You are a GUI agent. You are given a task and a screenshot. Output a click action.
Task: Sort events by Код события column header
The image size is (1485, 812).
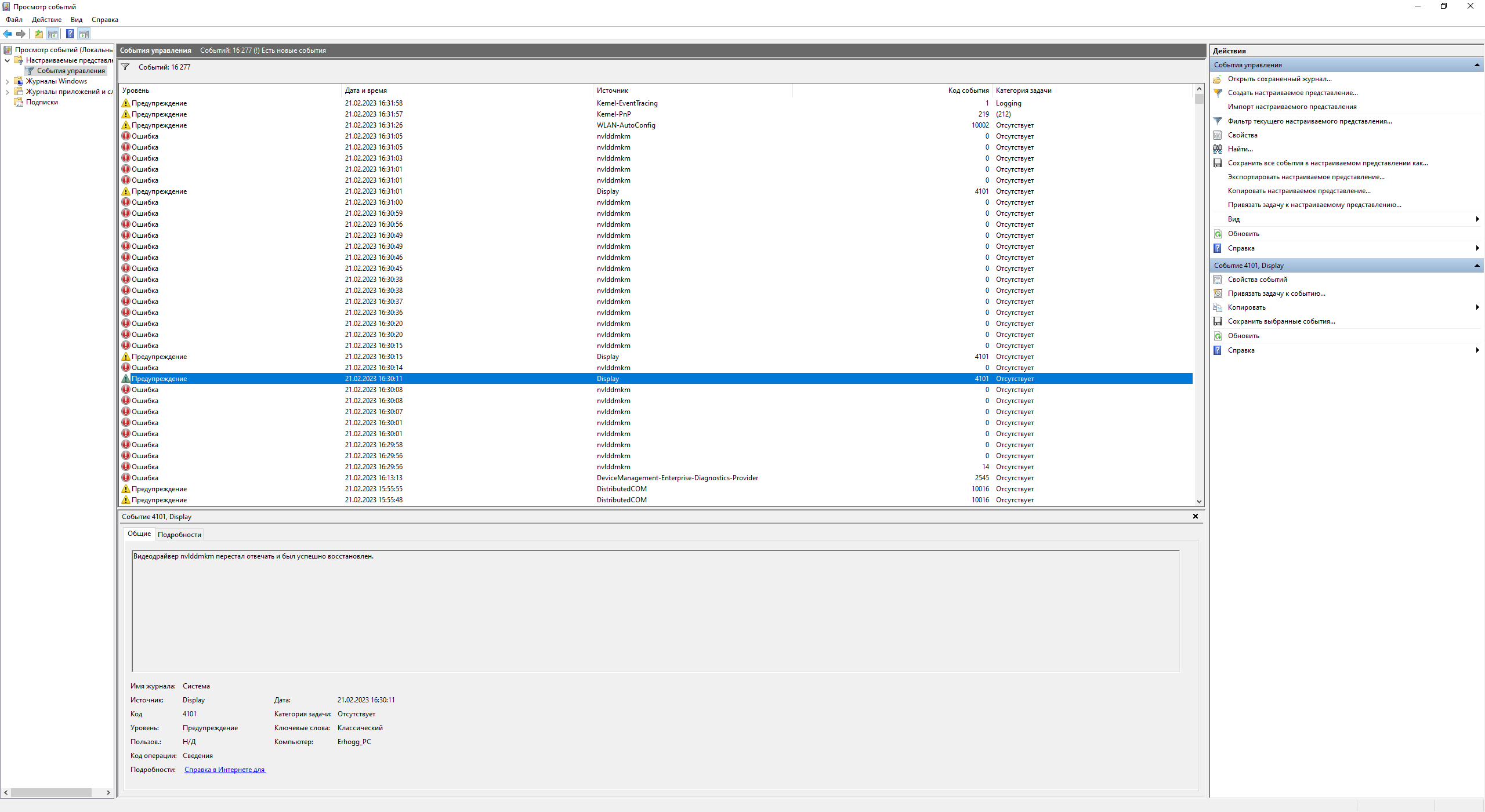click(x=968, y=90)
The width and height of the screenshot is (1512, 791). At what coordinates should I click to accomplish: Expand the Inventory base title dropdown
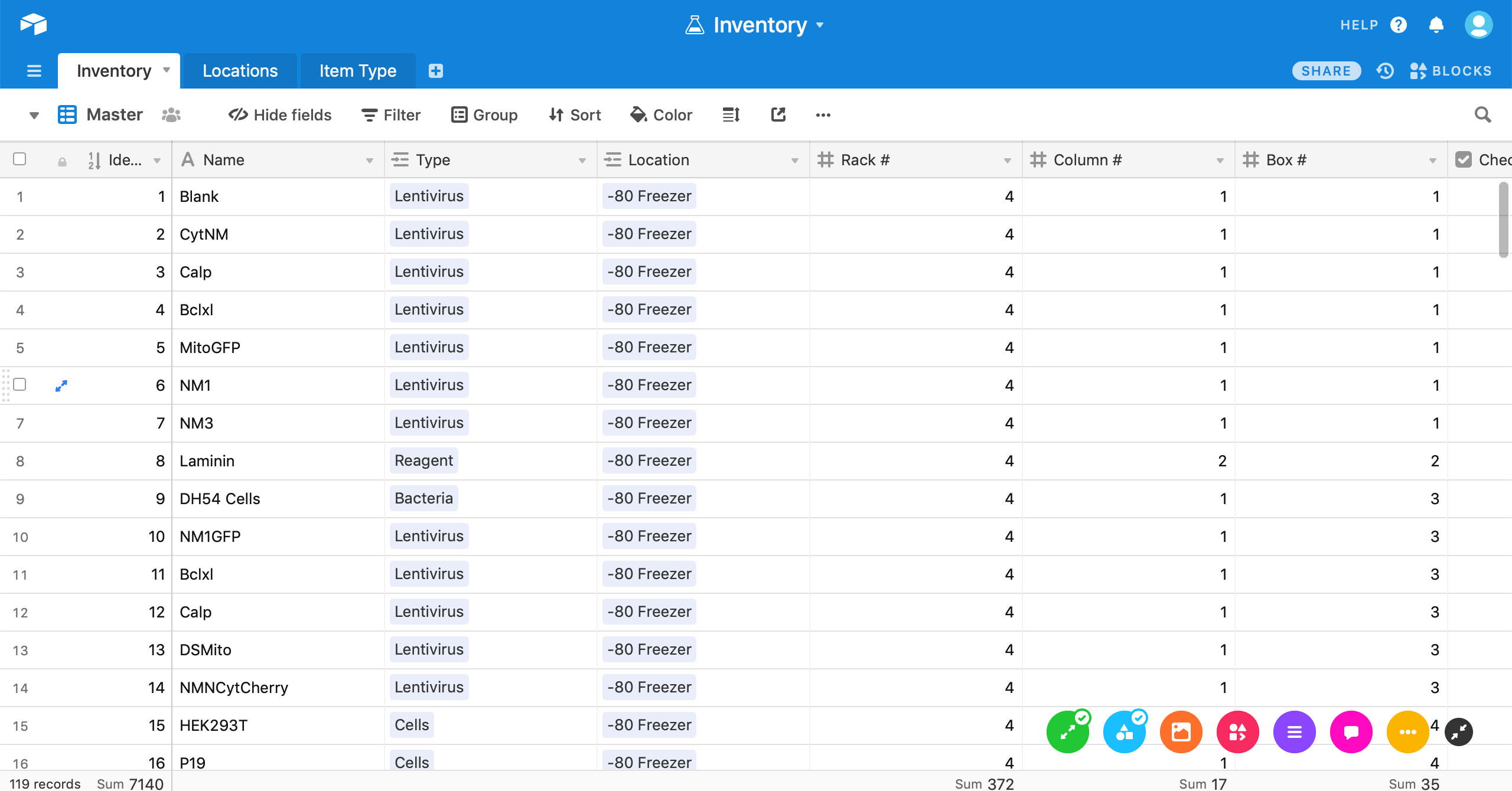(x=820, y=25)
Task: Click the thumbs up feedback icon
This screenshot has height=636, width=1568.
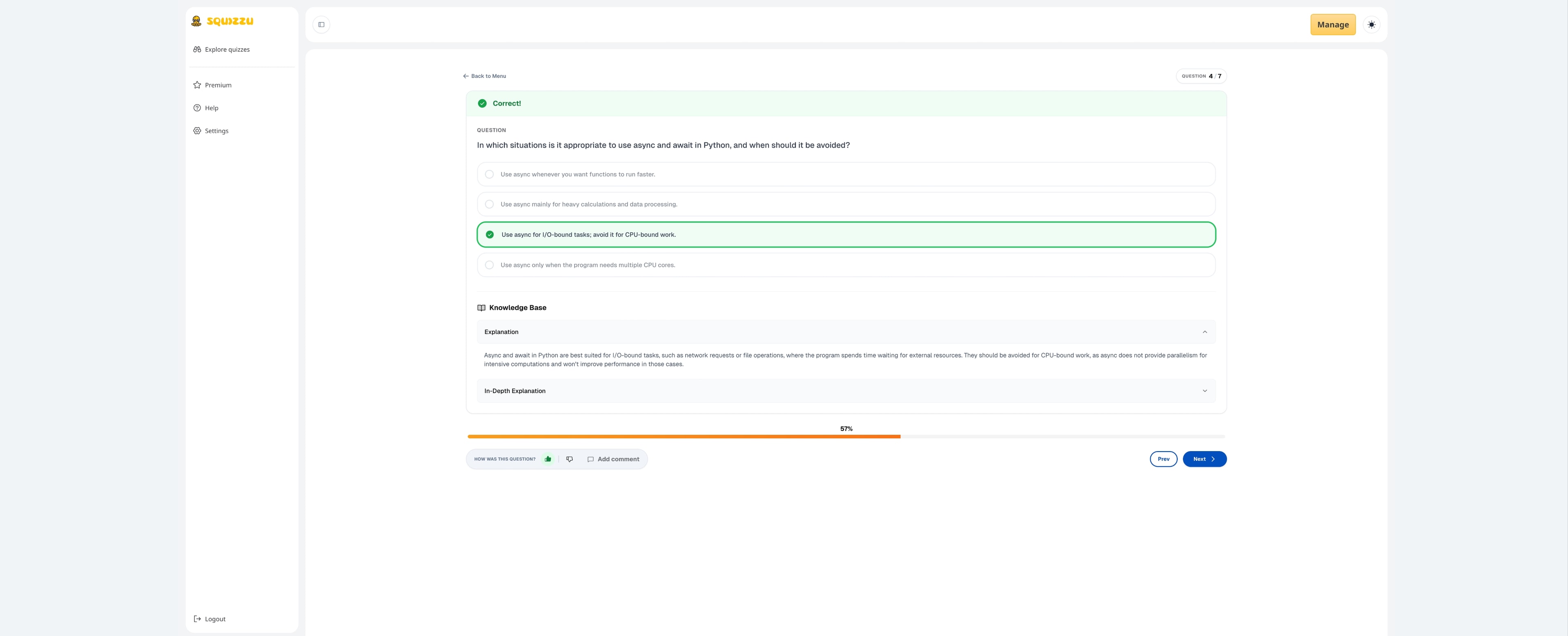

TASK OBJECTIVE:
Where pictures appear in the records, leave them out; output everything else exactly.

SOLUTION TO THE EXERCISE:
You are a GUI agent. You are given a task and a screenshot. Output a click action.
Task: Sort events by Код события column header
The image size is (1485, 812).
click(x=968, y=90)
The width and height of the screenshot is (1512, 791). At what coordinates should I click to accomplish: Expand the Inventory base title dropdown
(x=820, y=25)
Task: Click the thumbs up feedback icon
This screenshot has height=636, width=1568.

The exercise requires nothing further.